Rorke pointed to how the first Jesus joke came one minute into the show, the mother created pancakes in the shape of Jesus’ face and a Virgin Mary statue stands above the O’Neals’ toilet bowl.

He commented, “One wonders how network programmers would react if the offensive jokes heard here were used against another religious group.”

“But Catholics are fair game,” he concluded. “That’s the message of ‘The Real O’Neals.’”

“There are some funny moments,” admitted USA Today TV critic Robert Bianco, “and the performances are strong enough to give one hope that those moments might eventually become more frequent, and tied to a stronger show.”

“But for now,” he added, “O’Neals is hitting a few too many false notes, and hitting them far too strongly.” He concluded with the pun, “And that’s a real problem.”

Variety Chief TV Critic Brian Lowry wrote that the plot of the show “doesn’t feel as novel as it once might have.”

He called success for the show a “long shot” – but not because it crossed a line.

Instead, according to Lowry, the show “doesn’t appear any edgier” than ABC’s gay-friendly Modern Family, a factor he credited to the “edge-blunting nature of ABC’s development process.” He even recognized “something inherently conservative” in the show: the “underlying notion of parents and kids loving each other, whatever the complications and differences.”

Deadline reporter Dominic Patten similarly commented on the show, which he described as a “trying-too-hard-to-be-quirky series” turned “bland.”

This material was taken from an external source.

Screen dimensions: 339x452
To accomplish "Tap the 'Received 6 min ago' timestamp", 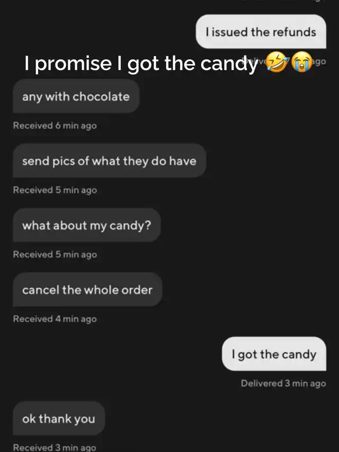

“The truth is that on the road to its premiere, most of what could have offended anyone about The Real O’Neals was long since exorcised,” he wrote. “Except if you are offended by a wasted opportunity — because that’s what The Real O’Neals is in this TV era or any other for that matter.”

The Hollywood Reporter’s TV critic Daniel Fienberg gave a mixed review.

“It doesn't start smoothly, but as we always say, comedies often require extra time to find their footing…” he wrote.

“The early installments suffer from a surplus of voices, a surfeit of refined characters and clumsy plot mechanics,” he explained, “but the third and particularly the fourth episode, titled ‘The Real F Word,’ speak to a show that's finding its perspective and beginning to properly utilize what is a very good cast.”

 He also addressed Jesus as a character in the show.

“Jesus' conversations with Kenny are such an underdeveloped part of The Real O'Neals that if you don't like them, you should probably just be quiet and see if they vanish on their own, because the series would be unchanged in their absence," he advised.

In the minority by far, the couple positive reviews of the show came from TV Line (with a B+ rating) and liberal Slate (surprise, surprise).

“[W]ith quick and clever references,” wrote TV Line editor Michael Slezak, “the show also manages to be completely of the moment — and damn funny, too.”

Although the publication admitted, “we’re lighting a candle that The Real O’Neals doesn’t wind up in ratings purgatory."

For Slate, culture critic June Thomas gushed how, before the season ends, Kenny will “have his first gay kiss and go to prom with a boy.”

“It’s ridiculous that this should seem so revolutionary,” she wrote at the end. “But it does.”

Besides influencing the plotline, Dan Savage serves as one of the many executive producers of the show that stars actors Martha Plimpton, Jay R. Ferguson, Noah Galvin, Matt Shively, Bebe Wood and Mary Hollis Inboden.

Savage routinely insults Christians and conservatives (from championing “Scalia” as a BDSM “safe word” to and telling Ben Carson to “suck my dick” to wishing Republicans were “all fucking dead”). He once called for mandatory abortions and named Emeritus Pope Benedict XVI “That Motherfucking Power-Hungry, Self-Aggrandized Bigot In the Stupid Fucking Hat.”’

Savage’s comments only make the media love him more. But, this time, it seems they aren’t covering for him.